Seasonality and Its Causes cont.
 The dominant factor driving seasonality is the on-off nature of
crop harvest.
 Most principal field crops grown in the U.S. have a single
harvest season. Consequently, the total supply of the crop
becomes available to the marketplace in a relatively short
period of time. It is this sudden increase in supply that
provides the most dramatic evidence of seasonality – the
harvest lows.
 Following harvest lows, the supply of the commodity is
reduced by inevitable domestic consumption and export
demand.
Seasonality and Its Causes cont.
 In order for the market to ensure that some portion of the
year’s crop will be available for use later in the marketing year,
forward price bids at harvest generally are higher than harvest
prices.
 In most years, prices follow an upward trend, staying on-track
with the pattern of forward price bids initially laid down at
harvest. Therefore, a corollary to the harvest low is the postharvest rally.
Seasonality vs. Cycles
 In most cases, seasonality is restricted to one production cycle
(the period of time that passes between one production event
and the next).
 For most of the principal field crops produced in the U.S.,
seasonality occurs over a 12 month period.
 Seasonality should be distinguished from other cycles.
Seasonality is related to the calendar and is usually based on
changes in supply and demand. Cycles can last any length of
time.
 While there is ample statistical evidence for seasonality in
crop markets, there is only limited evidence that other types
of cycles affect the markets for most of the principal U.S. field
crops.
Seasonality vs. Cycles cont.
 Unlike price cycles, which may have a basis of explanation in
technical analysis, the few fundamental crop cycles that have
been identified are widely believed to be triggered by external
events that have an unusual impact on the market.
 Often referred to as market shocks, these events of unusual
impact trigger production, demand, and even policy reactions.

[Source records]
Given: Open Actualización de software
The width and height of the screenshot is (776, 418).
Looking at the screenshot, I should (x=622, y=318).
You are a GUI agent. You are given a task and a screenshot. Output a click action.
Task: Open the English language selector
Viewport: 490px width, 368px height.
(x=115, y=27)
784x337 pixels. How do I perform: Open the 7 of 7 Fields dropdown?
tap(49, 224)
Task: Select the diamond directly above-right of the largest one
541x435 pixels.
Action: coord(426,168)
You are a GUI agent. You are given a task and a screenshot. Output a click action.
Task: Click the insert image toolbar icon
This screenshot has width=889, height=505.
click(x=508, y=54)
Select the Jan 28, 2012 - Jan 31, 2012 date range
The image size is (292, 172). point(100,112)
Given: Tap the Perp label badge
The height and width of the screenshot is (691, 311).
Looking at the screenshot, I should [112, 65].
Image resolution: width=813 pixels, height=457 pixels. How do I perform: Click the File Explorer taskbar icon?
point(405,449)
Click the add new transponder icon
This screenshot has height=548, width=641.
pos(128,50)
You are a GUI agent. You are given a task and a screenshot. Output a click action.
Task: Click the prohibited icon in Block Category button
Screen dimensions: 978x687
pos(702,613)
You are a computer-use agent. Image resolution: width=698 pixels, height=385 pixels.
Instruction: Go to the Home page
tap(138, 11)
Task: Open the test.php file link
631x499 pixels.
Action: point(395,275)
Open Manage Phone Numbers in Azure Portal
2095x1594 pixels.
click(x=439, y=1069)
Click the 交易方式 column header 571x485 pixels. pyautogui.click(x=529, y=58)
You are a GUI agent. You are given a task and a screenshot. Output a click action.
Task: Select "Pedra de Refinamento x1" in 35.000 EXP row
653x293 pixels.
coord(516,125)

= Exercise instructions =
**a.** Repeat the passage of the text on crop seasonality from "Seasonality is related" to "on the market.".
**b.** Render this sentence from the text on crop seasonality into Spanish: "Seasonality should be distinguished from other cycles."
**c.** In the text on crop seasonality, what is named as the dominant factor driving seasonality?

= Results of the tasks =
**a.**
Seasonality is related to the calendar and is usually based on
changes in supply and demand. Cycles can last any length of
time.
 While there is ample statistical evidence for seasonality in
crop markets, there is only limited evidence that other types
of cycles affect the markets for most of the principal U.S. field
crops.
Seasonality vs. Cycles cont.
 Unlike price cycles, which may have a basis of explanation in
technical analysis, the few fundamental crop cycles that have
been identified are widely believed to be triggered by external
events that have an unusual impact on the market.

**b.** La estacionalidad debe distinguirse de otros ciclos.

**c.** The on-off nature of crop harvest.